= Beginning of Section =

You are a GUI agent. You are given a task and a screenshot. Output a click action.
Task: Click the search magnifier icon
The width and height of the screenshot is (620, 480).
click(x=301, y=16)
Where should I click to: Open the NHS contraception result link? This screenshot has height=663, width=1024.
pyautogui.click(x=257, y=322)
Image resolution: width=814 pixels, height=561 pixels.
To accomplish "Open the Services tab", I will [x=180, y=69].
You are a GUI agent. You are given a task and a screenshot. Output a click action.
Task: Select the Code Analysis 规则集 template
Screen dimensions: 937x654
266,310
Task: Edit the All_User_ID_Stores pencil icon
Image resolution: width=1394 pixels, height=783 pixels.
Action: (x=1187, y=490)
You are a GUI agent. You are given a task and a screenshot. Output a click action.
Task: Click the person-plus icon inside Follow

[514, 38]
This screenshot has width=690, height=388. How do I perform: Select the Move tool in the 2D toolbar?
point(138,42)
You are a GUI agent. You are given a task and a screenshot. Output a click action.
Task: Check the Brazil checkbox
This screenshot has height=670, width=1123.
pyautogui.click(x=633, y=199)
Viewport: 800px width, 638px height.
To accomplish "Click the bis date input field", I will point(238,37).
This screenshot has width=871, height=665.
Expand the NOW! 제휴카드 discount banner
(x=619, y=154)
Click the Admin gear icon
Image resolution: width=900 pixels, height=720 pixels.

= End of Section =

▸ **Exercise brief**: Make an exact transcription of all the records.

▸ **Exercise solution**:
You are a GUI agent. You are given a task and a screenshot. Output a click action.
Task: Click the search magnifier icon
The width and height of the screenshot is (620, 480).
click(x=301, y=16)
Where should I click to: Open the NHS contraception result link? This screenshot has height=663, width=1024.
pyautogui.click(x=257, y=322)
Image resolution: width=814 pixels, height=561 pixels.
To accomplish "Open the Services tab", I will [x=180, y=69].
You are a GUI agent. You are given a task and a screenshot. Output a click action.
Task: Select the Code Analysis 规则集 template
Screen dimensions: 937x654
266,310
Task: Edit the All_User_ID_Stores pencil icon
Image resolution: width=1394 pixels, height=783 pixels.
Action: (x=1187, y=490)
You are a GUI agent. You are given a task and a screenshot. Output a click action.
Task: Click the person-plus icon inside Follow

[514, 38]
This screenshot has width=690, height=388. How do I perform: Select the Move tool in the 2D toolbar?
point(138,42)
You are a GUI agent. You are given a task and a screenshot. Output a click action.
Task: Check the Brazil checkbox
This screenshot has height=670, width=1123.
pyautogui.click(x=633, y=199)
Viewport: 800px width, 638px height.
To accomplish "Click the bis date input field", I will point(238,37).
This screenshot has width=871, height=665.
Expand the NOW! 제휴카드 discount banner
(x=619, y=154)
Click the Admin gear icon
Image resolution: width=900 pixels, height=720 pixels.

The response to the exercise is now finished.